───── PAGE TEXT ─────

# Real Geese Vs Big Als Silhouettes thoughts?



## Everydaylimits (Jul 7, 2020)

What does everyone else think of these? This is my comparison and unboxing video below:


----------



## Far Beyond Driven (Jan 23, 2006)

I run a lot of silhouettes. Some of my 1994 vintage Outlaws popped up on CL a whole back and were snapped up quickly by what has to be the fourth or fifth owner.

Hard plastic heavy, but more durable. See bit above about 25+ years of heavy use.

Fluted plastic lighter, but less durable.

Regardless get compression bags to keep the sand from roughing them up.


----------



## tkpolasek (Mar 4, 2002)

I like my dive bombs. Real geese were nice but harder to put in the frozen ground. I think the stakes on the DB are much easier in the frozen ground.


----------



## Cork Dust (Nov 26, 2012)

Real Geese are good decoys, but have become pretty pricey. They are less impacted by high winds, when compared to Dive Bomb's silos., largely because they have more stake surface area to counter "waving" in a heavy wind. Have a welding shop fabricate some ground punches with the foot tab just short of the distance between the stake tip and the bottom of the decoy's foot. When setting, step the punch in and keep the tip in the top of the hole while using the shaft to guide the stake into the open hole. This will significantly speed-up you setting time interval, even with a head lamp on. Have the welder make the T-bar handles our of 1.5" diameter rebar and dip this in the rubberized tool coating you can purchase at the big box stores after you paint these stakes. 
we tie a piece of orang flagging on the punches so they are easier to find during morning sets. BE careful not to walk through an area you have already placed decoys in during full darkness. IF you can find the older single side fabric coated Real Geese, buy them, since they can be placed fabric side facing the sun and exhibit less glare and shine. I have four dozen of them in FA silhouette satchel bags that work quite well. Carry along a moist rag if you are setting a pulling decoys multiple times over a period of days and wipe the stakes, which will keep the sandy clay build-up down and minimize this getting into the bag and causing "erosion issues".

I have a friend who hunts with Dive Bomb crane decoys. He has already seen UV degradation of the ink after three years (?) of use in NoDak. Average wind speed in the area we hunt is 13mph...

───── SUPPLIED ENTRIES ─────

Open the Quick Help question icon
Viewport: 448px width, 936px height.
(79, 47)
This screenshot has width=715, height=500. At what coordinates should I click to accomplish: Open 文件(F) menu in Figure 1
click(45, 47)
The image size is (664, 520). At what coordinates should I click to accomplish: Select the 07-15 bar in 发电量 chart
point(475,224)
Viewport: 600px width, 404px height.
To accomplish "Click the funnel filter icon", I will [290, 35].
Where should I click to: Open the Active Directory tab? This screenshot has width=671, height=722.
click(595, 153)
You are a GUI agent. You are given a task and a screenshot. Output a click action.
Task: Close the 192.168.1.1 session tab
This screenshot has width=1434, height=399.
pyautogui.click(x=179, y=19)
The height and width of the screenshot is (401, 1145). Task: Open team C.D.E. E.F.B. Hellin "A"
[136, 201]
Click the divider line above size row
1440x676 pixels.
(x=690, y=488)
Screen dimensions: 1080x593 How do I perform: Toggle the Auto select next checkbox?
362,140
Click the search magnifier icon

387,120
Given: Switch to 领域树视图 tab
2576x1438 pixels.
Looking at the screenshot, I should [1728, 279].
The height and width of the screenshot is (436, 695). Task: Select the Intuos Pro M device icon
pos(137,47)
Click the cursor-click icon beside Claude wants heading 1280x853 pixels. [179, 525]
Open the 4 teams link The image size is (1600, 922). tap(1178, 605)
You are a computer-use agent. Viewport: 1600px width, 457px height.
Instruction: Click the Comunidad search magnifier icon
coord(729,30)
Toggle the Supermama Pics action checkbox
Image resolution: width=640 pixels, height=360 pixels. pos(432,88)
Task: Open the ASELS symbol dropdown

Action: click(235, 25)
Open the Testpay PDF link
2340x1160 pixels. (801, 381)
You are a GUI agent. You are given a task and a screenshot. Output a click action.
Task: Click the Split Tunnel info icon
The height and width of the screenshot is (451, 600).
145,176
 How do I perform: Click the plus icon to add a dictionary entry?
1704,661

─────

## REQUIRED TASK A
Write out the passage of the decoy thread between "## Far Beyond" and "or fifth owner.", inclusive.
## REQUIRED TASK B
Answer these questions from the decoy thread:
(i) What does Far Beyond Driven advise getting to keep sand from roughing up the silhouettes?
(ii) According to tkpolasek, what is harder to do with Real Geese?
(iii) What average wind speed does Cork Dust give for the area where they hunt?

## CORRECT ANSWER A
## Far Beyond Driven (Jan 23, 2006)

I run a lot of silhouettes. Some of my 1994 vintage Outlaws popped up on CL a whole back and were snapped up quickly by what has to be the fourth or fifth owner.

## CORRECT ANSWER B
(i) Compression bags.
(ii) Putting them in the frozen ground.
(iii) 13 mph.